→ Testo del documento:
<<<<

Nel romanzo Deception Point (La verità del ghiaccio) Dan Brown descrive la redazione della ABC News, “at a fever pitch 24 hours a day”, cioè colta da spasmo febbrile 24 ore al giorno. All’arrivo poi di una notizia superimportante si va anche ben oltre questo stato già parossistico: “redattori con occhi stralunati strillano l’un l’altro a voce altissima al di sopra degli scomparti divisori …”
Poi Dan Brown parla di un’altra ala dell’ufficio le cui stanze protette da spessi vetri isolanti sono consacrate ai decision makers, cioè a chi deve prendere decisioni importanti e ha quindi bisogno di quiete per riflettere.
In effetti per ideare veramente c’è bisogno di quiete e calma. Mi ricordo un’agenzia pubblicitaria ad alto livello dove alla fine degli anni 80 creativi superpagati si aggiravano in accappatoio o prendevano il sole in un’elegante terrazza con vista superba sulla Roma dei Parioli.

>>>>

Record degli elementi dell'interfaccia

<<<<

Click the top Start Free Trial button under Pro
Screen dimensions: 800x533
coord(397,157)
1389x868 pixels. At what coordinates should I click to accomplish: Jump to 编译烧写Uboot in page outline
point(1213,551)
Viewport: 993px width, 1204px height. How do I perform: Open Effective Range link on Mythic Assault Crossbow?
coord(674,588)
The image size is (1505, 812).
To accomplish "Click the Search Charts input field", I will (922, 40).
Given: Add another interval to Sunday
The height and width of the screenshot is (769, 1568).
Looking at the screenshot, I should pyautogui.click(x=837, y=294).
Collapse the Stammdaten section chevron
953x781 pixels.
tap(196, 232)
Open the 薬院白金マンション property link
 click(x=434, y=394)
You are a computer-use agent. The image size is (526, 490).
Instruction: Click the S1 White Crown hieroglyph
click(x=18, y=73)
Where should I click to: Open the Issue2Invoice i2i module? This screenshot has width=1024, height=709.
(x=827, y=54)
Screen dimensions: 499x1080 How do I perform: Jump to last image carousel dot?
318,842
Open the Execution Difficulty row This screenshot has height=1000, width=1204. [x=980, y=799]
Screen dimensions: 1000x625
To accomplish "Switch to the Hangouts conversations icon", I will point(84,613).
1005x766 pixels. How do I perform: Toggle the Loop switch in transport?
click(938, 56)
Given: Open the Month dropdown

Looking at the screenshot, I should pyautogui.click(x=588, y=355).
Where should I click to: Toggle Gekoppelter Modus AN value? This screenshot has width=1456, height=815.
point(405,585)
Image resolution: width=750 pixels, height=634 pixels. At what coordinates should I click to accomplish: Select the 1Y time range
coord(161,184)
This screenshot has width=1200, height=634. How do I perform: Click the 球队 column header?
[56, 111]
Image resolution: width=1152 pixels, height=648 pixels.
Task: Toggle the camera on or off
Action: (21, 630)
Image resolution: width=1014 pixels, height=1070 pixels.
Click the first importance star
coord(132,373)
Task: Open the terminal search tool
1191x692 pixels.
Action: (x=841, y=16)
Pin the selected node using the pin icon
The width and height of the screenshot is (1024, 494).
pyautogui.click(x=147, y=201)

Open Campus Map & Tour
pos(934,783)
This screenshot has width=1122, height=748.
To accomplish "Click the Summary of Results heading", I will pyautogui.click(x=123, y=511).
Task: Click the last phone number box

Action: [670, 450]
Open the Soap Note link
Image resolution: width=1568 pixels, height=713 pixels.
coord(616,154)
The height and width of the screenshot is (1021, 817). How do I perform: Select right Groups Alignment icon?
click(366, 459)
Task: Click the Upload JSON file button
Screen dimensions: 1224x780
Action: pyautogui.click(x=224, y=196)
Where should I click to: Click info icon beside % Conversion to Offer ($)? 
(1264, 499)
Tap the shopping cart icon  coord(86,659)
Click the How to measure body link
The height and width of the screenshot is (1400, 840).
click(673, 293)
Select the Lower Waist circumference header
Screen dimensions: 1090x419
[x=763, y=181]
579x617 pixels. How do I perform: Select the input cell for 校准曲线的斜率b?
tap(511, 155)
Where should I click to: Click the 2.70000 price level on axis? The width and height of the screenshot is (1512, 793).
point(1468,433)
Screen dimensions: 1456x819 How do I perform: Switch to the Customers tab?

>>>>

→ Problema da risolvere: Riproduci senza modifiche il passo del testo sulla redazione descritta da Dan Brown che parte dalle parole "Nel romanzo Deception" e si ferma dopo le parole "Roma dei Parioli.".

→ La soluzione:
Nel romanzo Deception Point (La verità del ghiaccio) Dan Brown descrive la redazione della ABC News, “at a fever pitch 24 hours a day”, cioè colta da spasmo febbrile 24 ore al giorno. All’arrivo poi di una notizia superimportante si va anche ben oltre questo stato già parossistico: “redattori con occhi stralunati strillano l’un l’altro a voce altissima al di sopra degli scomparti divisori …”
Poi Dan Brown parla di un’altra ala dell’ufficio le cui stanze protette da spessi vetri isolanti sono consacrate ai decision makers, cioè a chi deve prendere decisioni importanti e ha quindi bisogno di quiete per riflettere.
In effetti per ideare veramente c’è bisogno di quiete e calma. Mi ricordo un’agenzia pubblicitaria ad alto livello dove alla fine degli anni 80 creativi superpagati si aggiravano in accappatoio o prendevano il sole in un’elegante terrazza con vista superba sulla Roma dei Parioli.